(MATERIAL FOR THIS EXERCISE)

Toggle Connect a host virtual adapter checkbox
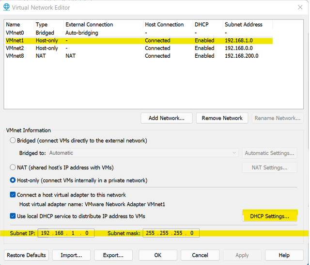This screenshot has width=310, height=265. coord(13,195)
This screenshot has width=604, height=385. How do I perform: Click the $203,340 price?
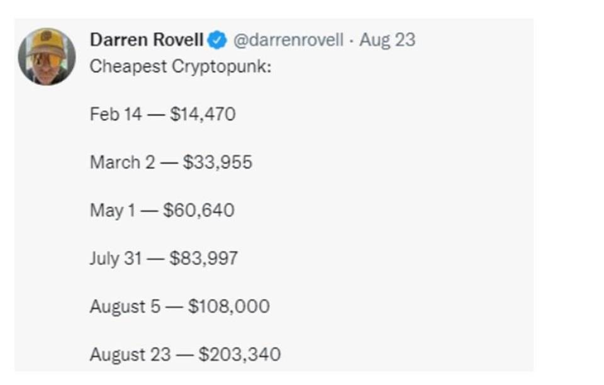click(240, 354)

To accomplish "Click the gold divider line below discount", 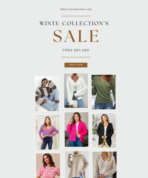I will tap(76, 57).
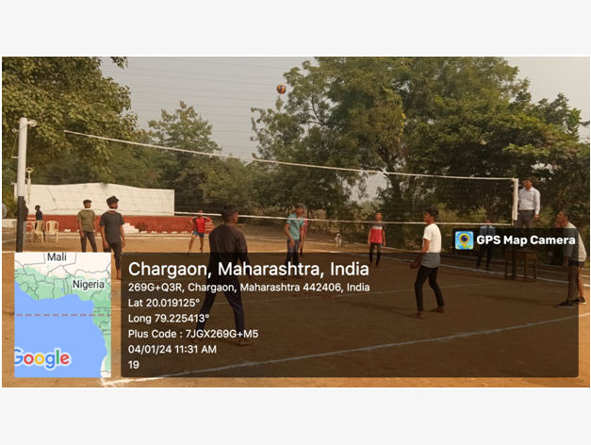Click the Google logo on the map
This screenshot has width=591, height=445.
(x=41, y=358)
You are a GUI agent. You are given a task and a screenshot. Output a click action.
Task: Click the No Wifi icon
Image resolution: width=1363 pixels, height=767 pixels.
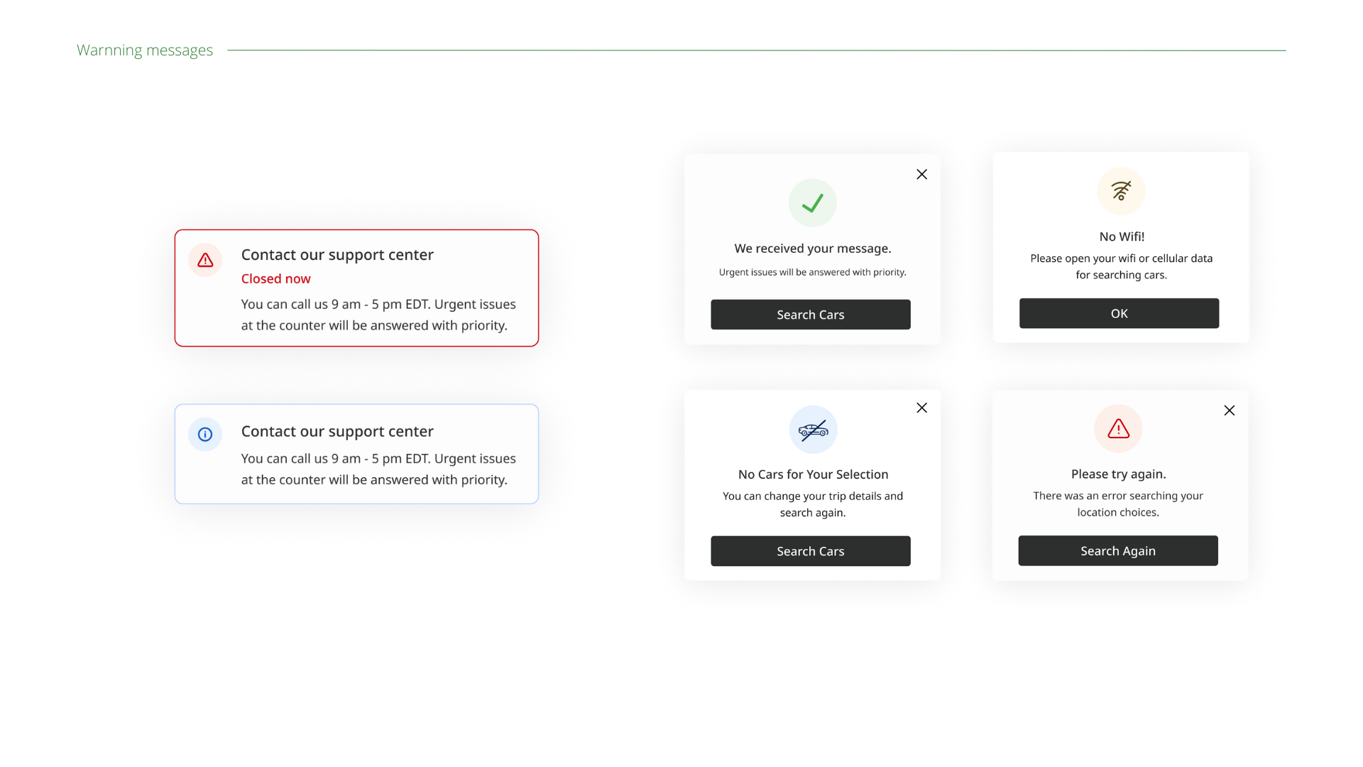pos(1121,191)
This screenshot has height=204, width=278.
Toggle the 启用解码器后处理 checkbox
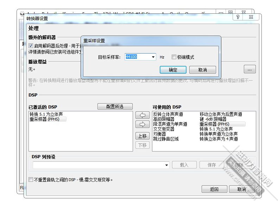(31, 46)
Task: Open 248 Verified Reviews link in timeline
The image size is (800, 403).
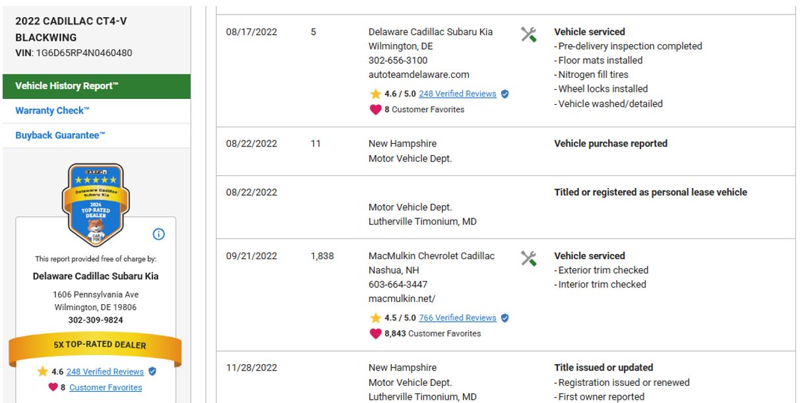Action: (x=457, y=94)
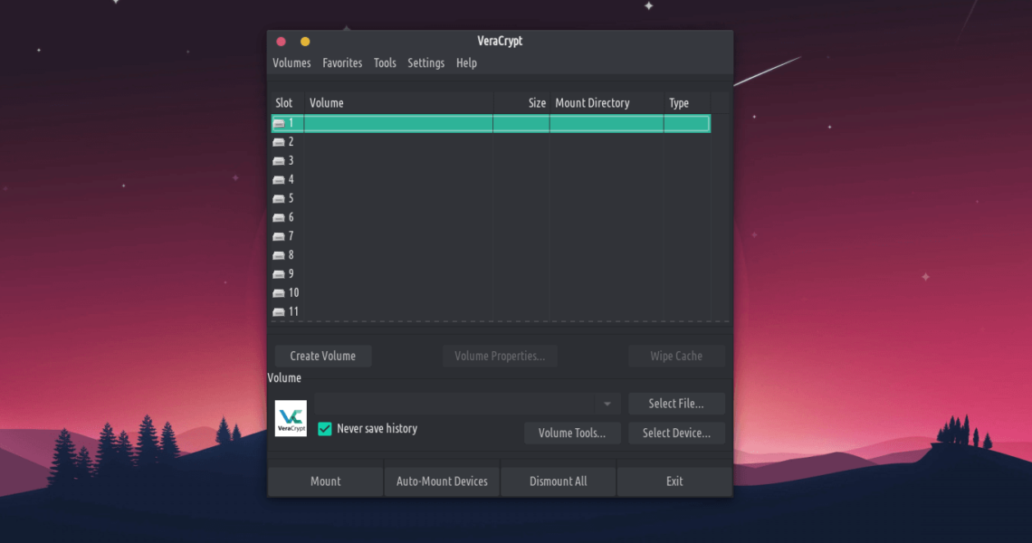Click the volume path input field
Image resolution: width=1032 pixels, height=543 pixels.
coord(453,404)
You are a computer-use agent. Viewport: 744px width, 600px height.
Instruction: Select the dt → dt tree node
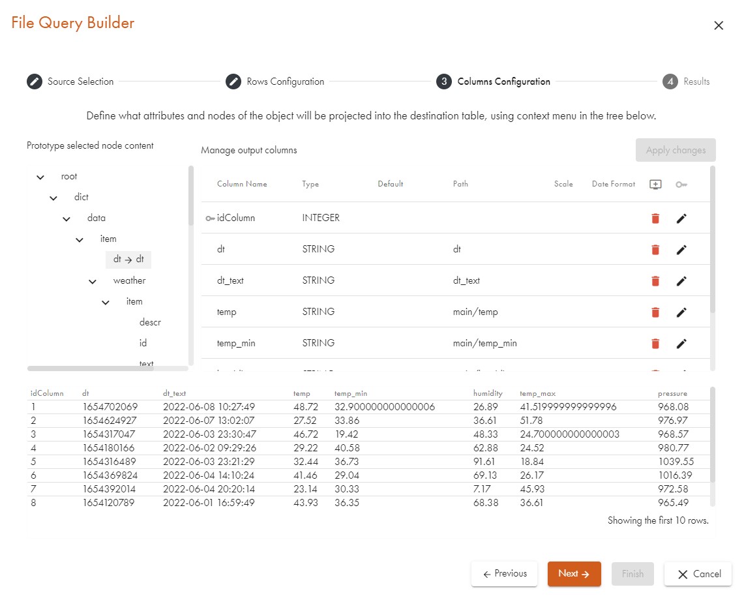point(128,260)
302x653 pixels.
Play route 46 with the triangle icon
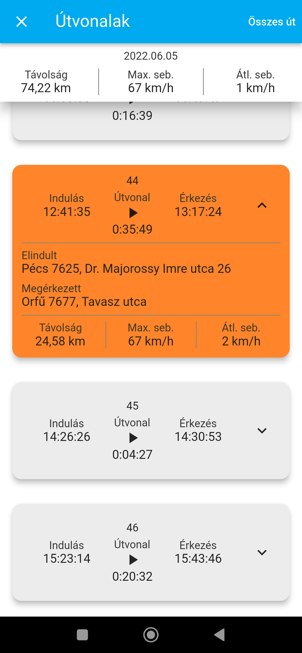133,560
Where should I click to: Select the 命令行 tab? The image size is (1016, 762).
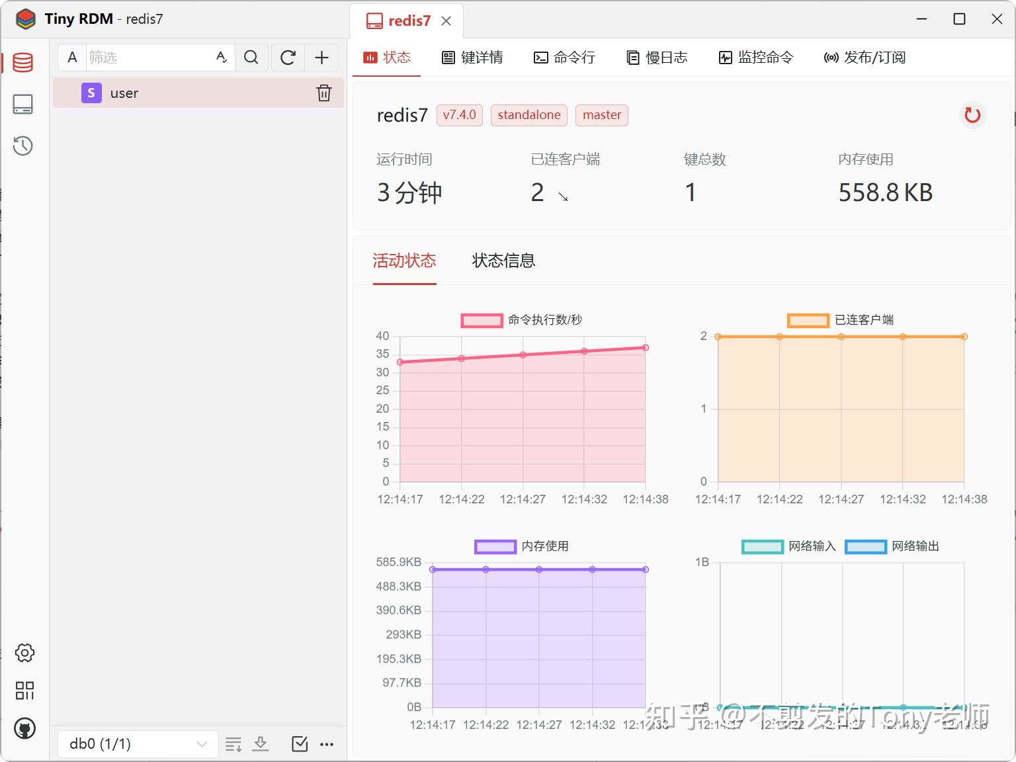[x=564, y=58]
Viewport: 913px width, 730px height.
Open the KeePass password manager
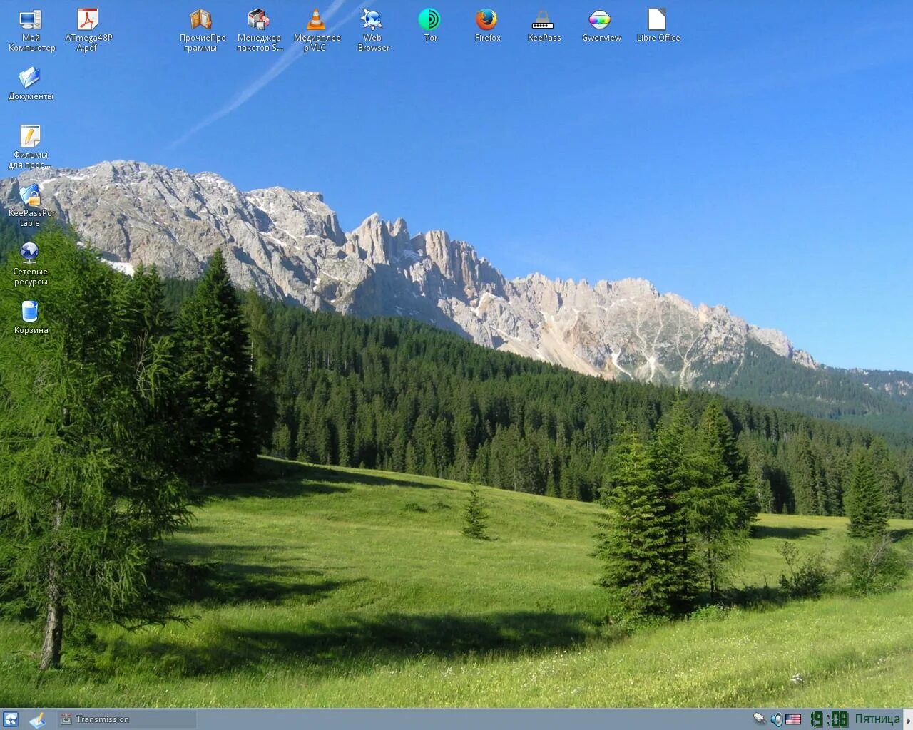[544, 19]
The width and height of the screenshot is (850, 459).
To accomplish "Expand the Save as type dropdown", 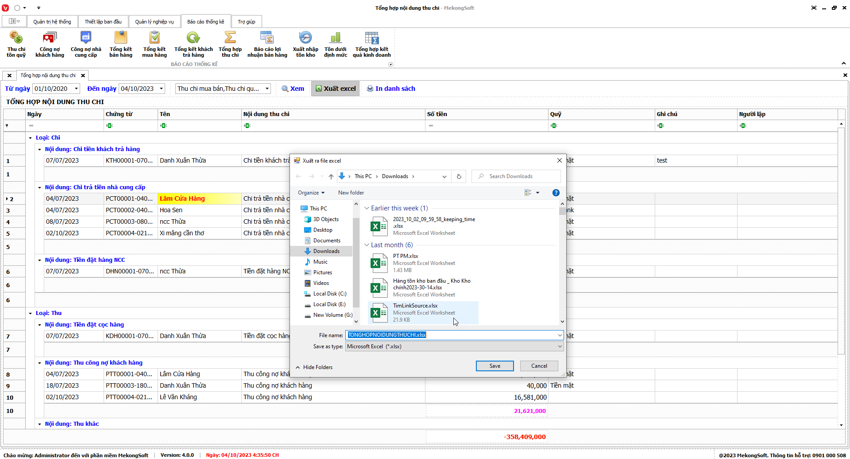I will click(560, 346).
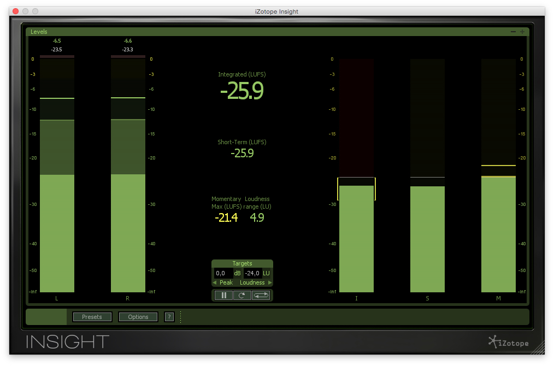Select the green tab left of Presets

[x=46, y=317]
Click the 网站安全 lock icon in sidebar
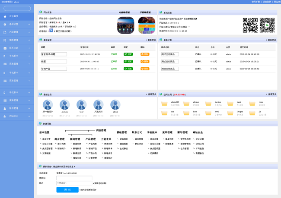Image resolution: width=281 pixels, height=198 pixels. [5, 116]
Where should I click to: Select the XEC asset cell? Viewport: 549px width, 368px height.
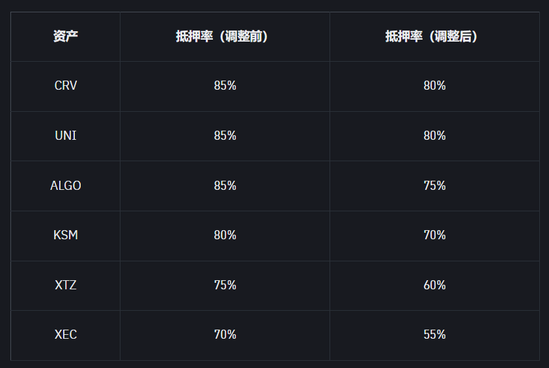[66, 335]
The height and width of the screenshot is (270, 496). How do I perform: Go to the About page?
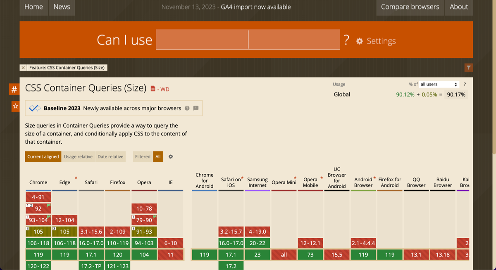(x=459, y=7)
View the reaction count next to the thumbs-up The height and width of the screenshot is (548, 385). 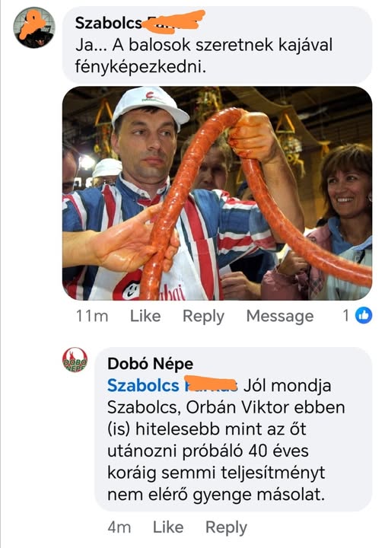point(345,316)
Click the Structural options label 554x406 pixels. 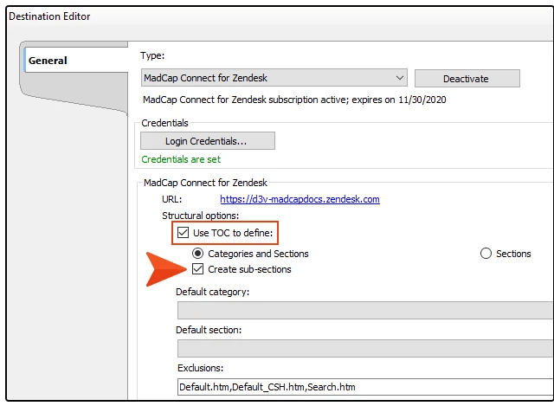coord(200,216)
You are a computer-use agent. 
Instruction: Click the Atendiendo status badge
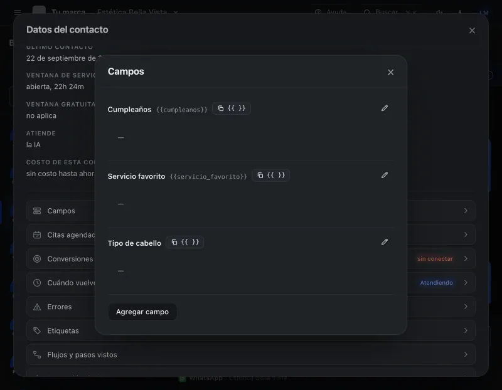(x=436, y=283)
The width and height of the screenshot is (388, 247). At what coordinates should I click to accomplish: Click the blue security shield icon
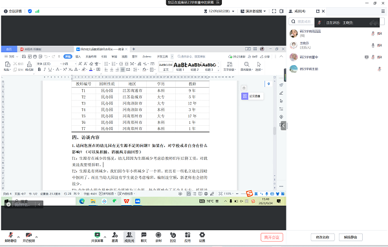point(30,11)

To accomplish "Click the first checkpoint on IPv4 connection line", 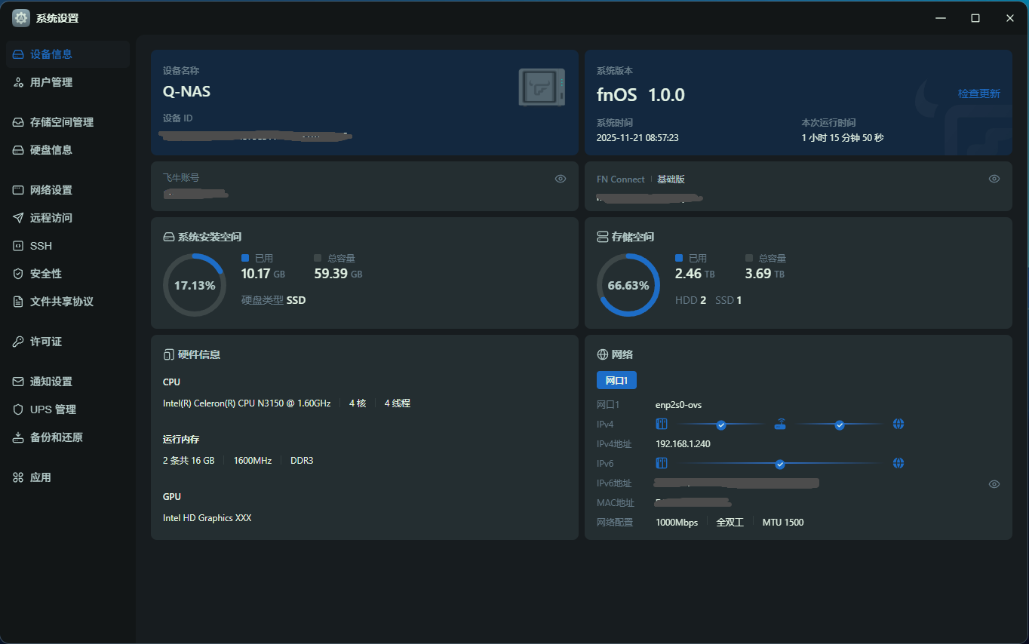I will click(720, 425).
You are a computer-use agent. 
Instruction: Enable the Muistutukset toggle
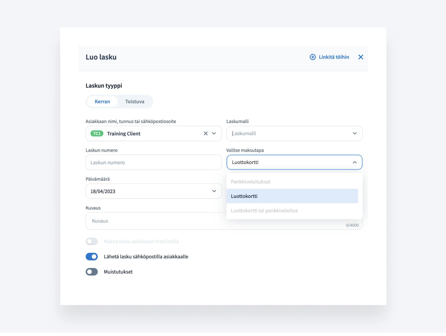tap(92, 272)
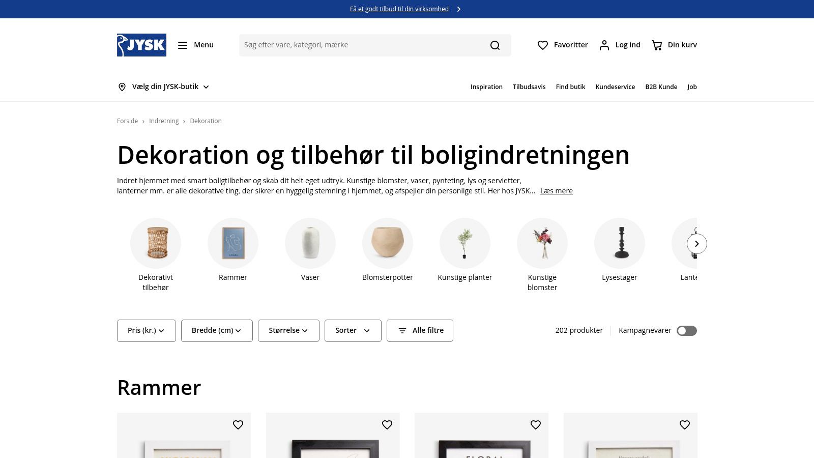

(End MATERIAL FOR THIS EXERCISE)

### ASSIGNMENT
Pull out all lines from the entries above that include the word "agent".

### RESPONSE TO THIS EXERCISE
You are a GUI agent. You are given a task and a screenshot. Output a click action.
You are a computer-use agent. Viewport: 744px width, 600px height.
You are a computer-use agent. 
You are a computer-use agent. 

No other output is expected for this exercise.